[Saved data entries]
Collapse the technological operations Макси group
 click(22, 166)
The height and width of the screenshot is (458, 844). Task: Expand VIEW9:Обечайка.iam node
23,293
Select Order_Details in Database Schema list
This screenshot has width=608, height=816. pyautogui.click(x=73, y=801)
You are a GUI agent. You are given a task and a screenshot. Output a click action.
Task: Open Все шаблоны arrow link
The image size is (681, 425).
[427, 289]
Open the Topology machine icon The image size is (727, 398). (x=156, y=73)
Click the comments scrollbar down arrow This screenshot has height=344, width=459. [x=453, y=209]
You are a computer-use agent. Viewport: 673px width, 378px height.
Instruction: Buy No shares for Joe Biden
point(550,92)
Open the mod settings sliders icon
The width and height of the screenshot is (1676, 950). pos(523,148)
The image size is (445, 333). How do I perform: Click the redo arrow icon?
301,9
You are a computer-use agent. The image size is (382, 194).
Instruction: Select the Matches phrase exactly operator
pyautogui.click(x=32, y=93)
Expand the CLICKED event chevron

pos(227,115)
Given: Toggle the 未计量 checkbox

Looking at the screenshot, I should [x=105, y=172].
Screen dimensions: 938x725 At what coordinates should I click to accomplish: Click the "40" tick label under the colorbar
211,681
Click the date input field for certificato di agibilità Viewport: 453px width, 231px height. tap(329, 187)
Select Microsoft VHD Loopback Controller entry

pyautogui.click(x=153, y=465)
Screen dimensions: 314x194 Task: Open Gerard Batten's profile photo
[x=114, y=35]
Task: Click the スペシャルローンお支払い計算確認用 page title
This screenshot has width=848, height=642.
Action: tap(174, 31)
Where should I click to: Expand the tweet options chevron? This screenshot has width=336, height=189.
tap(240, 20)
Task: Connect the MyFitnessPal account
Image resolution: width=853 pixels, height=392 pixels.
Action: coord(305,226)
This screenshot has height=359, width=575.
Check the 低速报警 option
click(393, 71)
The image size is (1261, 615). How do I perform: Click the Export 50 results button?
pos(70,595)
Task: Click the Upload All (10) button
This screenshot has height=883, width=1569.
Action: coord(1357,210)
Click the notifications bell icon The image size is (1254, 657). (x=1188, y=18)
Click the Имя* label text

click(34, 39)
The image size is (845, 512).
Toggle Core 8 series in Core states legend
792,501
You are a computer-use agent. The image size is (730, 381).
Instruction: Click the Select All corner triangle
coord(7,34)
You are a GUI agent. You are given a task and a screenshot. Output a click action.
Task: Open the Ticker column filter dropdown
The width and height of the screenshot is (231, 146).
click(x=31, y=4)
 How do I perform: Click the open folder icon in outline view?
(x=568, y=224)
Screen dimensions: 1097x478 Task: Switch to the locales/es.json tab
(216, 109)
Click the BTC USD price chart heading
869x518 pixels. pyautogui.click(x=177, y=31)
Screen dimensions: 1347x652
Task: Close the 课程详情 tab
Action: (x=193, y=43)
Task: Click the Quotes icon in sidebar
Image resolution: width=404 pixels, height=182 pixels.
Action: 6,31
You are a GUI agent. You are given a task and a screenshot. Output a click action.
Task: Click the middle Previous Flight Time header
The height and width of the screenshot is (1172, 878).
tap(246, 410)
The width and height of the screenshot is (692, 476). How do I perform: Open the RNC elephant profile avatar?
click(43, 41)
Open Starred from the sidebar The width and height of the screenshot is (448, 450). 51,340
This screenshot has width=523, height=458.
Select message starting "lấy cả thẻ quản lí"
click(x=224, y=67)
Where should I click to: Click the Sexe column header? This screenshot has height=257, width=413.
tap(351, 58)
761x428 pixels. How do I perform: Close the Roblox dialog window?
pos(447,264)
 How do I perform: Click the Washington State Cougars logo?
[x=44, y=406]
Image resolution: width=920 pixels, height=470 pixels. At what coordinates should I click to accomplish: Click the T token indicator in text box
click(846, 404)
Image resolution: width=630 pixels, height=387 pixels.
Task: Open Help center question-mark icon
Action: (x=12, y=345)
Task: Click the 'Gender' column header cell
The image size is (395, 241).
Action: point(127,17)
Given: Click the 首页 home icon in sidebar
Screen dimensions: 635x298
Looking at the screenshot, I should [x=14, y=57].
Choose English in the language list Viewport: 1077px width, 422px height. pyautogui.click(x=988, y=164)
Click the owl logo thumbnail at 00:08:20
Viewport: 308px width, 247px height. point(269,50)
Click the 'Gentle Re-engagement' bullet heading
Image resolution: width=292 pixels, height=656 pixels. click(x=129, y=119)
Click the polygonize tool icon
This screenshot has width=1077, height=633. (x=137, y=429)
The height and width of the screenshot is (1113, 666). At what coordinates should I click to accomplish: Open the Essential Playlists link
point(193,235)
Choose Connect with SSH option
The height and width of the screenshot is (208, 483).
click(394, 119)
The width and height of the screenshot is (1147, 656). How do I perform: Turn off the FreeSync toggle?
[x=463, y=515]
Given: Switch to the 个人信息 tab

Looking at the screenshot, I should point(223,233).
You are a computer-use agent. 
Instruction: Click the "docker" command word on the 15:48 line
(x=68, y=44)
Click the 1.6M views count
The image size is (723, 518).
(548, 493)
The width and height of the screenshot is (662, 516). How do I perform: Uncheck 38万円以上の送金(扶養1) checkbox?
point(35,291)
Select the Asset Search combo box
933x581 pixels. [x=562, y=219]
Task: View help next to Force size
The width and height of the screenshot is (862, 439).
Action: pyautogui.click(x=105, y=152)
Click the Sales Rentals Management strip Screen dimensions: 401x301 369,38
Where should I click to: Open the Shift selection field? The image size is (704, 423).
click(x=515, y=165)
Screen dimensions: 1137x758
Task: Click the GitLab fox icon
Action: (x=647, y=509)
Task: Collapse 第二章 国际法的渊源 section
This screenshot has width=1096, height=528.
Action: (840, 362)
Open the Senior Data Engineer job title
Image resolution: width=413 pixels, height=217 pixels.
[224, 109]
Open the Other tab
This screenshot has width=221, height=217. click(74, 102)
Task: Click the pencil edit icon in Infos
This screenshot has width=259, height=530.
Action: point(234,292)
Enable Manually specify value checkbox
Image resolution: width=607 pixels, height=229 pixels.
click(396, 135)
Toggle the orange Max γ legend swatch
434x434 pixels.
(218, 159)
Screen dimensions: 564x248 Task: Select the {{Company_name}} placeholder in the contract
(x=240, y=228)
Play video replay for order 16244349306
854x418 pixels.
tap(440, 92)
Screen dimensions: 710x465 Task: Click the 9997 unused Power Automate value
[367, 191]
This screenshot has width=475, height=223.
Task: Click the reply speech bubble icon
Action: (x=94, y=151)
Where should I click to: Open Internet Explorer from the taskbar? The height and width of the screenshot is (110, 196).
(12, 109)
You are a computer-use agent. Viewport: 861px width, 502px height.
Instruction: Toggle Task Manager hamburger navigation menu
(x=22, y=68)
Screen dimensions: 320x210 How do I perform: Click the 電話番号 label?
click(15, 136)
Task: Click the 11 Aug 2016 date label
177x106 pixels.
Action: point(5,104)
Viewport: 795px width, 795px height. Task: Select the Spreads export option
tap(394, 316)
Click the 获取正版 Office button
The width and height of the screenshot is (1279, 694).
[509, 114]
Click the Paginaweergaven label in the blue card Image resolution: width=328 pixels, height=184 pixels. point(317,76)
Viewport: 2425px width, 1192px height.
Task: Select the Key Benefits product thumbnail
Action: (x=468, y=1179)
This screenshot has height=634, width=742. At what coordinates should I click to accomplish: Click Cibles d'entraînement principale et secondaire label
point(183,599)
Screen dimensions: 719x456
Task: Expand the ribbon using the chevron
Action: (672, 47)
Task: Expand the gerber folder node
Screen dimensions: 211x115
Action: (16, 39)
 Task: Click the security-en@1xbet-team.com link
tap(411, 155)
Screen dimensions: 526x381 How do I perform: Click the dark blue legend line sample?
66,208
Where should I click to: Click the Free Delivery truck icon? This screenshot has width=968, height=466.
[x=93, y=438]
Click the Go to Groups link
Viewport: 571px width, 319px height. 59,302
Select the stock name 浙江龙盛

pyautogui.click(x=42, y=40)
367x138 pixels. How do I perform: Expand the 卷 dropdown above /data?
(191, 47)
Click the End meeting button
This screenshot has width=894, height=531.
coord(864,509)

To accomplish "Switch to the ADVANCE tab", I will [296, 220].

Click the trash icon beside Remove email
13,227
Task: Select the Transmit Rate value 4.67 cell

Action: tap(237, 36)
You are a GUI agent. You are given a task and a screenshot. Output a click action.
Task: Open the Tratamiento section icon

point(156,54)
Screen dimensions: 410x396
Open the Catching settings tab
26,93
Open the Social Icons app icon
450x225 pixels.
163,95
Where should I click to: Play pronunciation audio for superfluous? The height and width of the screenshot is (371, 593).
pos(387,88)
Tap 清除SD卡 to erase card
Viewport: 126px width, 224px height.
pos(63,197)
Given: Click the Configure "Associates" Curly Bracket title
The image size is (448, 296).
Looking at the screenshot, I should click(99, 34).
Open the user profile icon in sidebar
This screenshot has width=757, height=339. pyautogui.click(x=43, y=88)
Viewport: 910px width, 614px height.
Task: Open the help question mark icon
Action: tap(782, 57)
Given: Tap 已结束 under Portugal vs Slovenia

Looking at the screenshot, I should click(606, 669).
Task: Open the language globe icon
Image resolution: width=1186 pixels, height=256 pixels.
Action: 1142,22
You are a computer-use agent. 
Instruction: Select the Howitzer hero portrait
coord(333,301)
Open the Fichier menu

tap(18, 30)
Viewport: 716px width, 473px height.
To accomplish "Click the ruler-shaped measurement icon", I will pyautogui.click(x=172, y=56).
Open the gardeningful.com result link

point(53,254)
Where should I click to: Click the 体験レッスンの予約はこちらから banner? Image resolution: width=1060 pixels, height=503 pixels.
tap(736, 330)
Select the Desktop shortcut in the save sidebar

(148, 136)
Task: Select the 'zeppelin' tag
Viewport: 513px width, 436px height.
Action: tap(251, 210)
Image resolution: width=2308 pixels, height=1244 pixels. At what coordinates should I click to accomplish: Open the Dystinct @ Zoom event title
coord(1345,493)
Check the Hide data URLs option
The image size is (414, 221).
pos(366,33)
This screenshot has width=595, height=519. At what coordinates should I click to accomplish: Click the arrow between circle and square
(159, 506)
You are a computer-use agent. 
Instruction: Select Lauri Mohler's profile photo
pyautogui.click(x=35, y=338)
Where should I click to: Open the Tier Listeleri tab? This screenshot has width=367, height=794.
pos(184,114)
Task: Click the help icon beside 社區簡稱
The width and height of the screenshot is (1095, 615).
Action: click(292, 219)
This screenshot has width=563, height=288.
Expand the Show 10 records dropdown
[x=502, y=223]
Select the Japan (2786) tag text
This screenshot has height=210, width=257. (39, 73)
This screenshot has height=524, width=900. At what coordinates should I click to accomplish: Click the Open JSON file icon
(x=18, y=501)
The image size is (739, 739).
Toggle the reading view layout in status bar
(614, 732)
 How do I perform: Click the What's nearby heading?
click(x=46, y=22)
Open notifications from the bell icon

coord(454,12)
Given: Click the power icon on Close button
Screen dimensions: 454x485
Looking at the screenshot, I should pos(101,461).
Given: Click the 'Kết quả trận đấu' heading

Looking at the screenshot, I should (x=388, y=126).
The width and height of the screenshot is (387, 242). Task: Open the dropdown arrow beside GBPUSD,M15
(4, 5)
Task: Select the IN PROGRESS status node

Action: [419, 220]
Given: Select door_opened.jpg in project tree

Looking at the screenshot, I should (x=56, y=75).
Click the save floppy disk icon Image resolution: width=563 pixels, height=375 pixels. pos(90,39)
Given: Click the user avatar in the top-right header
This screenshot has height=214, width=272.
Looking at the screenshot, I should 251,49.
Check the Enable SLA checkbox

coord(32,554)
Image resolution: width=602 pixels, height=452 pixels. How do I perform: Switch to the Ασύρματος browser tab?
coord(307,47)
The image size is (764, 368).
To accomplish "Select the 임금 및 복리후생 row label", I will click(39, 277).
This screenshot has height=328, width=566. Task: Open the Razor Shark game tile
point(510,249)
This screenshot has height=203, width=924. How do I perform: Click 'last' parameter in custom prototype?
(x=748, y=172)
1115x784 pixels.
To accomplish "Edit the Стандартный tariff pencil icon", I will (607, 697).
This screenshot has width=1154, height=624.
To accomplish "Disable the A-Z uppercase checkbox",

Exercise description -> Read the data above. Pull out each line in which the string "Connect" appears.

Reply ->
Task: Connect the MyFitnessPal account
Choose Connect with SSH option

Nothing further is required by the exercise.